It would be nice if fascism could simply be bitten into pieces. As casual and elegant as the woman in the photo demonstrates: leaning offensively in a doorway, a headscarf loosely wrapped around her blonde hair, her hands buried in the pockets of her wide coat and a Nazi emblem between her teeth.
The Jewish writer and photographer Claude Cahun, part of the group of French Surrealists who overturned the laws of art and the prevailing ideology in Paris in the 1920s and 1930s, was a determined activist. Together with her partner Suzanne Malherbe (stage name: Marcel Moore), she wrote leaflets with calls for desertion (“Alarm! ALARM! ALARM!!!”) on the Channel island of Jersey, which was occupied by the Nazis, which she placed in toilet paper rolls, telephone books and on church pews. In 1944 she was sentenced to death by the Gestapo for “troop-destroying activities” and was released in May 1945.
The photo that is prominently displayed at the beginning of the exhibition “But Live Here? No thanks! – Surrealism + Antifascism” hangs in the art building of the Lenbachhaus in Munich, dates from that May and shows two important aspects of the show in quiet elegance: Surrealism, with its flowing forms, shrill colors and strange figures, is often used as a pop culture source for various record covers (Beatles ) and sci-fi films (“Star Wars”) was a decidedly political, i.e. anti-fascist movement. And: This was repeatedly led by women in central places.

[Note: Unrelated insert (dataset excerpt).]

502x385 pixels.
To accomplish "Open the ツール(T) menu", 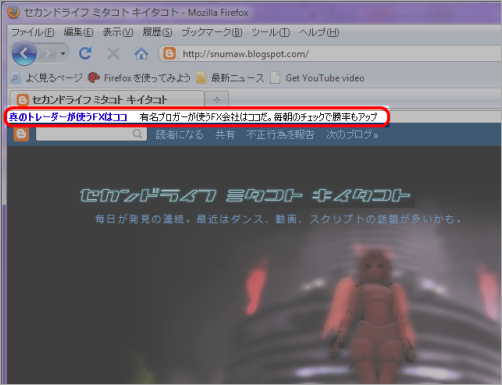I will click(x=271, y=32).
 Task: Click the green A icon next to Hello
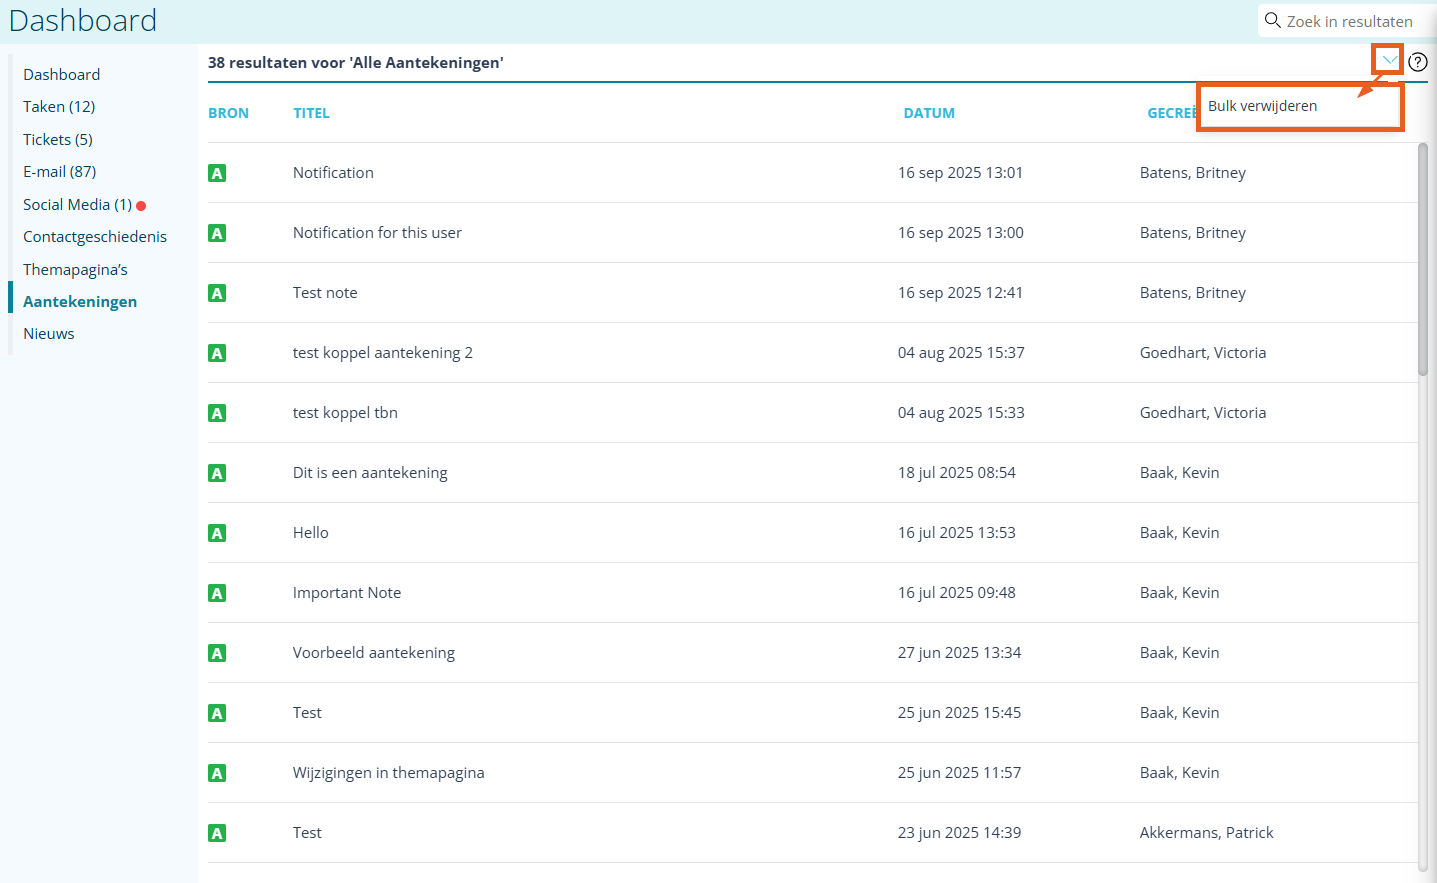coord(217,533)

It has been 100 years since the French surrealist André Breton had his “Manifeste du Surréalisme” printed on October 15, 1924. An act of reproduction that brought the essayistically meandering thoughts of one of the most exciting art movements of the 20th century into the world in this founding text. The original of the document can currently be seen in the large exhibition “Surréalisme” at the Center Pompidou in Paris. Unlike there, however, the Munich exhibition does not focus on the aesthetic revolution that the painters, writers and playwrights triggered in their rejection of materialism and realism by giving space to the unconscious, the dream, the absurd, without being constrained by rules, principles or reason.
Instead, the curators Stephanie Weber, Adrian Djukić and Karin Althaus work out the political nature of the movement – an approach that leads to a tension-filled situation directly on Königsplatz, the area once occupied by the Nazis on which the Lenbachhaus is located.
The result is that as a visitor, in contrast to the Paris show, you have to work your way through all sorts of documents. Surrealist work concentrated not only on paintings – some of them large format – but also on texts, leaflets, sketches, manifestos and books. Flanked by selected works of surrealism, such as Max Ernst’s famous “House Angel” (1937), Victor Brauner’s “Totem of Wounded Subjectivity II (1948)” or René Magritte’s “The Shadow of the World” (1928), the viewer is reconstructed on these An exciting interplay between aesthetics, life and politics that radiated far beyond the borders of Europe.
In addition to the sections »But live here? No thanks: Empty Germany”, “Ghosts in Prague” or “The Spanish Civil War”, which trace the fight against European fascism and also address the breaks in the circle of surrealist anti-fascists after the Stalin terror, expand the “Crossing Marseille” sections → Martinique”, “Tropiques” and “Ted Joans – Jazz is my religion” look at the international dimension of the movement, which, sometimes in collaboration with local and exiled artists, was also linked to anti-colonial themes.
The threat that the artists were constantly exposed to becomes movingly vivid in one work: In the center of the exhibition you will encounter the 20 square meter “Grand tableau antifasciste collectif”, the “Large collective anti-fascist painting”, a joint work by the artists Antonio Recalcati, Enrico Baj, Erró, Gianni Giancarlo Dova, Jean-Jacques Lebel and Roberto Crippa from 1960, which deals with the torture and gang rape of the young Algerian freedom fighter Djamila Boupacha by French soldiers. Presented for the first time in Milan in 1961, the picture was immediately confiscated by the police and locked away, contemptuously folded, for 27 years. The traces of this contempt are still visible today.
Although a separate section is dedicated to the so-called “paper bullets” by Claude Cahun and Marcel Moore, the Munich exhibition fails to seriously analyze the position of women in Surrealism. “And after all, isn’t it the most important thing,” says Breton’s manifesto, “that we are masters of ourselves and also of women who love?” What could be said about a sentence like that! The inconsistency of a movement that proclaimed all-encompassing freedom while declaring half of the population to be the property of men should have been an issue, as patriarchal structures still shape much activism that calls itself “equal rights” today.
»But live here? No thanks! – Surrealism + Antifascism”, until March 2, 2025, Lenbachhaus, Munich.